6. All the spirits of that most eventful victory under the name of defeat,-I see them all; the eyes of my soul are familiar with the spirits of Martyrs of Liberty. But those I see around me have no sad, ghastly look; they have no gushing wounds crying for revenge to the Almighty God; the smile of eternal bliss is playing around their lips, and, though dwellers of Heaven, they like to revisit the place where their blood was spilled. It was not spilled in vain; their father'and is free, and there is a joy in that thought, adding ever new charms even to the happiness of blessed souls. As the fabulous divinities of ancient Greece liked to rest, from the charms of Heaven, on Mount 1Olym pus, so may the spirit of Warren like to rest on the top of this monument.

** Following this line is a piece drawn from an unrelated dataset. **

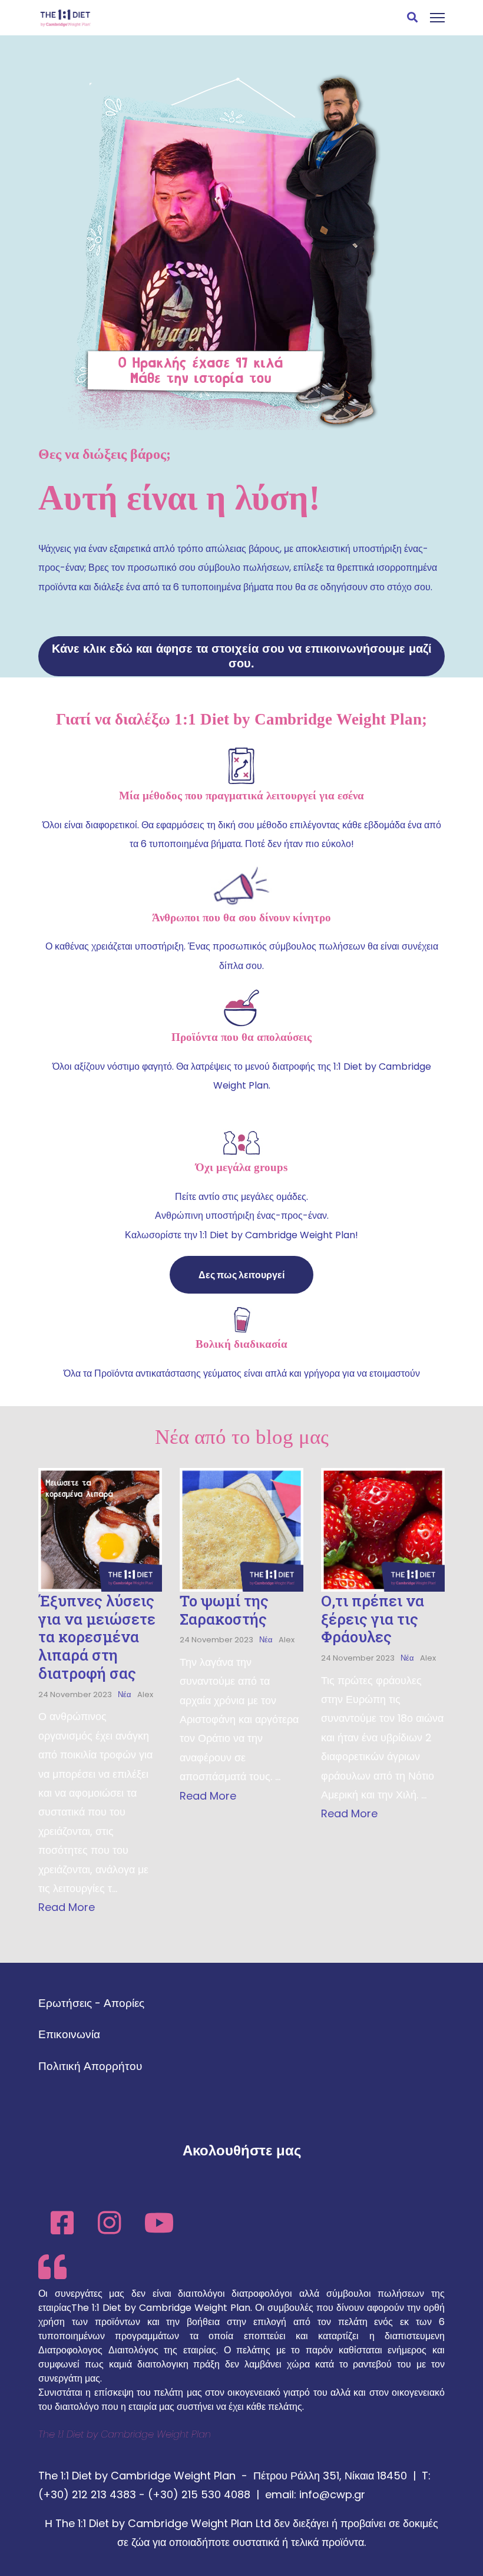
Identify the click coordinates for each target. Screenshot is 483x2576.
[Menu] (437, 17)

7. Martyrs of my country! how long will it yet be till a like joy will thrill through your departed souls? When will that smile of joy play around your lips? How long will yet the gush of your wounds cry for revenge? Your fatherland still bleeding, down-trodden, oppressed; there is a sorrow in that thought, casting the gloom of sadness even over the bliss of Paradise.

8. Almighty Father of Mankind! let the day of thy

mercy not be too far. Excuse my emotion, gentlemen. The associations of my ideas are natural. Your Bunker Hill and our Kapolna are twins. Both called defeats, and both eventful victories, both resulting in the declaration of an independence. But yours acknowledged before it was delivered, and supported by foreign aid,-ours not acknowledged, even when achieved, and meeting foreign aggression instead of aid.

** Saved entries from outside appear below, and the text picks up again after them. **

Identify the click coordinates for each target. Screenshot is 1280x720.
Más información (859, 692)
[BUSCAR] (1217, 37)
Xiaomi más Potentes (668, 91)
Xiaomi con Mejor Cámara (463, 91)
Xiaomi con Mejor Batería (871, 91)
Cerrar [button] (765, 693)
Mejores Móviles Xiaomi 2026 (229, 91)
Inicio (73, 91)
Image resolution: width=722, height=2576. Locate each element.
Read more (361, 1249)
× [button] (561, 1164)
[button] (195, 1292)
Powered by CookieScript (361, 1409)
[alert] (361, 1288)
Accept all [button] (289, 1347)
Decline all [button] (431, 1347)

9. Gentlemen, a great crisis is approaching in the condition of the world; but the world is prepared for that crisis. There is a great change in the spirit of time. Nowa-days principles weigh more than a success formerly, and, therefore, principles will meet success. I remember well, when your fathers were about to fight the battle of Bunker Hill, there was a periodical paper at Boston,-" Tory Massachusetts" was its name,-which dared to say that the annals of the world had not yet been deformed with a single instance of so unnatural, careless, wanton, and wicked a rebellion. So it styled the sacred cause which the Adamses, the Hancocks advocated, Washington led, and for which women bled.

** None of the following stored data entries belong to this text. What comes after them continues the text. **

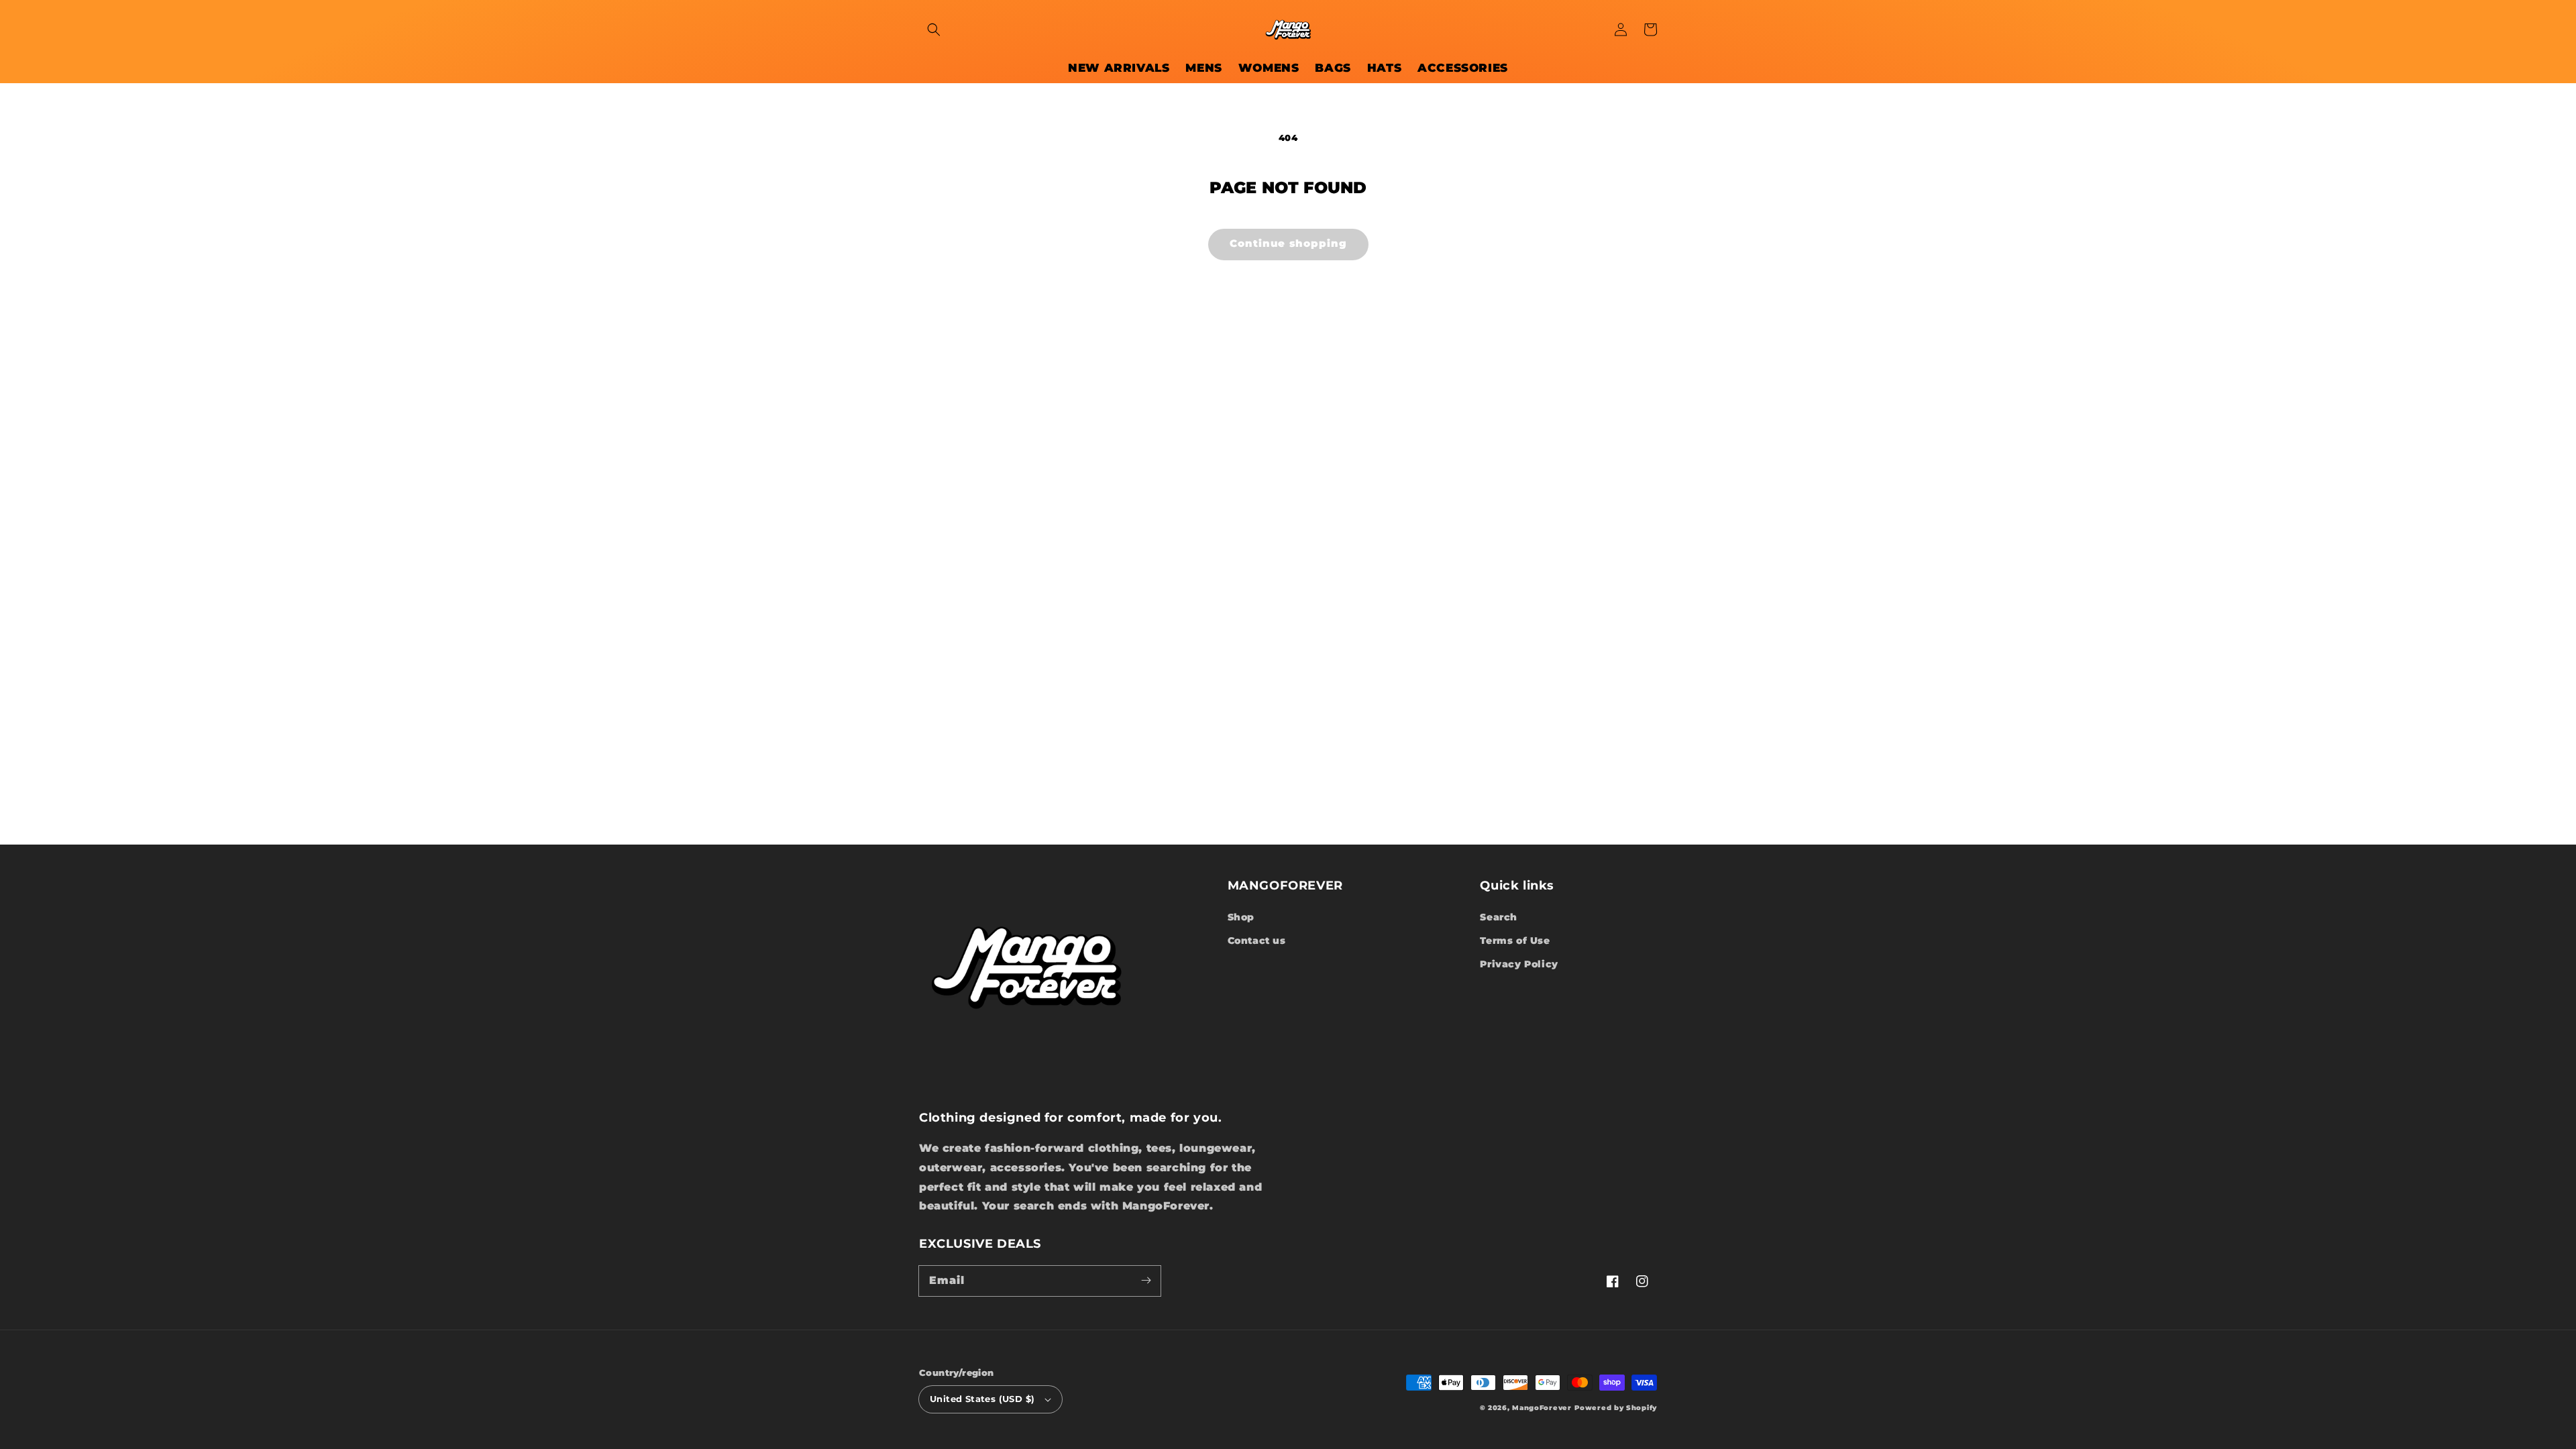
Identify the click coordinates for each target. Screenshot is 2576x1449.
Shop (1241, 917)
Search (1498, 917)
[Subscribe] (1146, 1280)
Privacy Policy (1519, 964)
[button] (934, 29)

10. And now that cause fills the brightest page in the annals of humanity; but it was success and its unparalleled results, which cast the luster of that glory around it. Unsuccessful, its memory might have been blasted with the name of an ill-advised rebellion. Now-a-days, it is not mere success which makes the merit of a cause, but its principle. The results of the day of Bunker Hill have changed the basis of future history, because it gave birth to a nation, whose very existence is the embodiment of a principle, true as truth itself, and lasting as eternity.

QUESTIONS.-1. Why does the orator's voice shrink from the task before him? 2. What does he represent the monument as saying? 8. What spirits of the past does he call up in imagination? 4. How does he represent them as acting? 5. What appeal does he make to the martyrs of his own country? 6. What place does he compare with Bunker Hill? 7. What paper does he refer to as being once published at Boston? 8. What now determines the merit of a cause?